Seismic Valve on the Utility Side

Had run across this at a stop today, I just don’t this done very often… Meter gets read over fence, I guess with the meter spun to make it visible, no one has noticed… and that valve ain’t no spring chicken.

I guess the part from the utility’s requirements didn’t get read :smiley:

“When you hire a licensed, qualified professional to install your seismic or excess flow valve, you must ensure that the valve is installed on your houseline, not on SoCalGas’s facilities.”

I attached an illustration if anyone runs across this… or an improper install, taken from SoCal Gas’s website.

gas co illustration.jpg

When these valves were first required in Los Angeles, they were installed by the utility company. It was common at that point for them to be installed on the UC’s side of the meter. In 1997, SoCal Gas discontinued installing them (although they were/are still required by the city) and issued a directive that they were to be installed on the home owner’s side of the meter.

So in short, if they were installed pre '97, they will likely be on the utility side. I include this statement in the report when I find them installed in that manner;

The seismic shut-off valve has been installed on the meter side, which is the property of the utility company. Although its location will have no effect on its function, the valve should be on house side and you may wish to have it relocated. A natural gas seismic shut-off valve automatically shuts off your gas service when an earthquake of a sufficient magnitude occurs at your home’s location.

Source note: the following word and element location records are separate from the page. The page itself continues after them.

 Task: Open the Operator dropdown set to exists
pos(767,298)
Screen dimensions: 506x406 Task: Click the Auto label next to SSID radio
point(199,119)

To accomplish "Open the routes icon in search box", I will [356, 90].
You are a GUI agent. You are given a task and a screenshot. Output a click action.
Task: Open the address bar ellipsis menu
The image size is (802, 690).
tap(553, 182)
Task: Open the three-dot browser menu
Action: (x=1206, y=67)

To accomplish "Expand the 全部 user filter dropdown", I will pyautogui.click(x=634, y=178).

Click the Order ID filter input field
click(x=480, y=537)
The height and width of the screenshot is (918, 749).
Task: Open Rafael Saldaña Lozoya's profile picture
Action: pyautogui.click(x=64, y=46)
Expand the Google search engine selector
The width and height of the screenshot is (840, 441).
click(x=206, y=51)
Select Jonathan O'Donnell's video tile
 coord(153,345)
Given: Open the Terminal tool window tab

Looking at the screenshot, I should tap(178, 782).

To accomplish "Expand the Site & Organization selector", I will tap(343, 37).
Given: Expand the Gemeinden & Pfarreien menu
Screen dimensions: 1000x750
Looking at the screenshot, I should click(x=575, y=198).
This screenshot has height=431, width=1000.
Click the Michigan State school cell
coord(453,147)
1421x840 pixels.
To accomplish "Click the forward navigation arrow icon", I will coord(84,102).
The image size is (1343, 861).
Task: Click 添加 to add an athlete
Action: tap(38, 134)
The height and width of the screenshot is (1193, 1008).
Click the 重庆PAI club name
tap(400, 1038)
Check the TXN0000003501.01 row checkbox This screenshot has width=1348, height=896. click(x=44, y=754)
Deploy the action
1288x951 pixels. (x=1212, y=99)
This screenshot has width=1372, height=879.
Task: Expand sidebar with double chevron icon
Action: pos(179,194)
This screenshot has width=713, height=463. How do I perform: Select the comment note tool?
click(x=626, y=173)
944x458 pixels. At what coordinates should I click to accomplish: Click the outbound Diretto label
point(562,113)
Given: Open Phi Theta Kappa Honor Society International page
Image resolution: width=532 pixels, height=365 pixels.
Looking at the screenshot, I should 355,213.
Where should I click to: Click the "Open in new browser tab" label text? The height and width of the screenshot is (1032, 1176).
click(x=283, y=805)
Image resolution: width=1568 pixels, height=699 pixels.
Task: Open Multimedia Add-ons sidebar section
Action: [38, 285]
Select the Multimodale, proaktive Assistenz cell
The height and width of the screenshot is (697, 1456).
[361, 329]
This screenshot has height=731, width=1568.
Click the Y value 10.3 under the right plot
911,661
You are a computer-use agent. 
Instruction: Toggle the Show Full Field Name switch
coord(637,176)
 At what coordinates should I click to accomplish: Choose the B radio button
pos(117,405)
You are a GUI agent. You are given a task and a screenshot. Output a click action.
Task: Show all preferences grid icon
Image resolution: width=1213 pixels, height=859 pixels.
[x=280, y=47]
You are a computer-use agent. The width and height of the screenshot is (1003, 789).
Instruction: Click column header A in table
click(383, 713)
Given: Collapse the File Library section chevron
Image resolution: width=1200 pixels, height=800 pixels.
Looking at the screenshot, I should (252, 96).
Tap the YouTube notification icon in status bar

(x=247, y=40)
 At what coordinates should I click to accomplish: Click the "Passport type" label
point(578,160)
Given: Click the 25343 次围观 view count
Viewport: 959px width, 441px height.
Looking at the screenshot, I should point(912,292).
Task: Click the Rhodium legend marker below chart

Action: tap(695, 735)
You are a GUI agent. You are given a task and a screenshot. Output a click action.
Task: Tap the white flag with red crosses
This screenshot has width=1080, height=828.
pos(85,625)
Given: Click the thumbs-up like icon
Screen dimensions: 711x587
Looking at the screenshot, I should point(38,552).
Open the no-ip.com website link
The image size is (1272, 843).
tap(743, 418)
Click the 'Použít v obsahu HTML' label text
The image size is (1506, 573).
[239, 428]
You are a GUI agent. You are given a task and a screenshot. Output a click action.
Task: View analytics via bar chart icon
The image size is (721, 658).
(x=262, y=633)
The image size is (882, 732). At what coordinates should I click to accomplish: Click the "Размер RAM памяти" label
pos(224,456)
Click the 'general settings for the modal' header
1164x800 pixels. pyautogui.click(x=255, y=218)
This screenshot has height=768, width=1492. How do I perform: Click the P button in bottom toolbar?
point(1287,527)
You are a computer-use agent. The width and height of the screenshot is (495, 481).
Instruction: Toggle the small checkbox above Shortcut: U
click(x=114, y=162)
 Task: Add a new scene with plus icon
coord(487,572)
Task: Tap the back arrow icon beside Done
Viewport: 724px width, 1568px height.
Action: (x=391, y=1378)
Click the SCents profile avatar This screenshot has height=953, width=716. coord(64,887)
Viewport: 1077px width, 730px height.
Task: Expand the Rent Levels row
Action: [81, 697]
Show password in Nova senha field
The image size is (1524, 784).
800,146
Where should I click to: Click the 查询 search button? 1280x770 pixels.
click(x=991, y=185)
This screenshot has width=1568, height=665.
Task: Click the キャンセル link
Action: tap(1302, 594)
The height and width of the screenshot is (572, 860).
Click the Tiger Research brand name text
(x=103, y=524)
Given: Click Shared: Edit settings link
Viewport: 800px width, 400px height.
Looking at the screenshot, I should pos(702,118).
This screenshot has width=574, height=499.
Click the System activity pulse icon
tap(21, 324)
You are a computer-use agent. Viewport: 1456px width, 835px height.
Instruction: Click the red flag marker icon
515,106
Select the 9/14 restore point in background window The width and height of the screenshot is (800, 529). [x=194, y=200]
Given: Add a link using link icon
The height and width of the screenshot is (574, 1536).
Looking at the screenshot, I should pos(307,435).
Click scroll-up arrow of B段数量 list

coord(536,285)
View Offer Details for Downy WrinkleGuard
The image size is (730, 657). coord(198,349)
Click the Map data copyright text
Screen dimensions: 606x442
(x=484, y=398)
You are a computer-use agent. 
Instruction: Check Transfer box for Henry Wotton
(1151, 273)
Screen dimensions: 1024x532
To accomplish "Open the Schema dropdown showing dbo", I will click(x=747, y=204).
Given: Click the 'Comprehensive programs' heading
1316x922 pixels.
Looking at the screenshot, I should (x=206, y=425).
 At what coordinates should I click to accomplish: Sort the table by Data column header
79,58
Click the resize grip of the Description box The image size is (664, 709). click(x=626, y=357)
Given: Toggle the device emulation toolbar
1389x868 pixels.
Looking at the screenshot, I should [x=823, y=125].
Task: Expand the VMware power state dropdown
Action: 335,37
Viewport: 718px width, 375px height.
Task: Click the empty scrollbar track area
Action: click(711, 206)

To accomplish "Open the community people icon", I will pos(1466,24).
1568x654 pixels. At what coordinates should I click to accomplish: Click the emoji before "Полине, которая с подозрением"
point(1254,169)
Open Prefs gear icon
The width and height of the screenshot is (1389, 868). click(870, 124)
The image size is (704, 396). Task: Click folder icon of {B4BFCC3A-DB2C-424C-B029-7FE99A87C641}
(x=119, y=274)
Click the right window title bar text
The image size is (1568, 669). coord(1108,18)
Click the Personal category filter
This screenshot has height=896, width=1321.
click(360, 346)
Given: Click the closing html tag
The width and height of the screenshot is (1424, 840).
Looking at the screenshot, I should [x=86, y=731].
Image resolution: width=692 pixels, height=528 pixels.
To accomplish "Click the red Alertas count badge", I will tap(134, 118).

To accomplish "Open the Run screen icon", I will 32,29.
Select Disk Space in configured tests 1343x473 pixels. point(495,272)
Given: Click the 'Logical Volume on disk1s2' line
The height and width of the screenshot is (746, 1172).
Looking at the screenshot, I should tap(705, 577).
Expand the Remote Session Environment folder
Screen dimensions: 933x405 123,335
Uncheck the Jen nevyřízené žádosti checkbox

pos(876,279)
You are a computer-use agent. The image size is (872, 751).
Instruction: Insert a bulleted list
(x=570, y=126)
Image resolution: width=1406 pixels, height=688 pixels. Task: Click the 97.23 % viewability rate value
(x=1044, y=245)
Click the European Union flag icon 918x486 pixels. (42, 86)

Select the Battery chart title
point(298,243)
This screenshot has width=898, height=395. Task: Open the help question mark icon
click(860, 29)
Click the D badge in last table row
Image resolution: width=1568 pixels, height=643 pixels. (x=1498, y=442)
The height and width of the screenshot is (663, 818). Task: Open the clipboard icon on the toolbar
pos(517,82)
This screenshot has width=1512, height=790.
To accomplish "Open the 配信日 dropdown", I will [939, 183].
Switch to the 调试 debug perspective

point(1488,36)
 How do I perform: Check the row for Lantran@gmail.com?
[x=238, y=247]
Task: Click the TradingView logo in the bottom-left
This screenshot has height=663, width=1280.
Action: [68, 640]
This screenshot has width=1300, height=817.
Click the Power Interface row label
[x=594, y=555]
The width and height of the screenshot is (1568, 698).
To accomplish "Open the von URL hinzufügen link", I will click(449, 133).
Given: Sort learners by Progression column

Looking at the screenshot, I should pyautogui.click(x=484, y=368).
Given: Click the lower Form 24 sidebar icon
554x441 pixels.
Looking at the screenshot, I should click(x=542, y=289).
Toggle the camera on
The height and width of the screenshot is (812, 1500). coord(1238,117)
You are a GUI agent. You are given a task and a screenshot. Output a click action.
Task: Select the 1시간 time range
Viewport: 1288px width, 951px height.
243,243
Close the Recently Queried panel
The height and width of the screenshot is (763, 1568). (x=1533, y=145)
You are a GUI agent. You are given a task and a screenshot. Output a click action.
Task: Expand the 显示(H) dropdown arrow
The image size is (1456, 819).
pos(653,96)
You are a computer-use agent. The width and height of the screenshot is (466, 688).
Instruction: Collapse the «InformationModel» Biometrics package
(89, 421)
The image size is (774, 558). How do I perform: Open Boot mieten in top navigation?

This one wasn’t installed by anyone “qualified” :smiley: I had told the buyer to check with the Gas Co to avoid any inconvenience.

I should have copied/pasted the other info for reference from SoCal Gas’s website… They indicate 2002?? Either way… for us in the field, it’s difficult to know one way or the other.
I can’t recall a customer ever providing feedback as to whether their install was noted on record from utility, when installed in the discussed manner (utility side)… you?

Effective February 10, 2002, California Public Utility Commission (CPUC) Decision 01-11-068, prohibits installation of a seismic valve on SoCalGas’s facilities. In addition, SoCalGas no longer installs seismic shut-off valves for its customers, and does not allow any customer owned equipment, including excess flow valves, be installed on SoCalGas’s facilities.

“If you have a seismic valve that was installed by SoCalGas or one of its authorized contractors on or before the February 10, 2002 cutoff date, that is located on SoCalGas’s facilities, with proper documentation your installation may be allowed to remain in place. Authorized contractors are those who participated in SoCalGas’s seismic program and were trained by SoCalGas to work on their facilities.”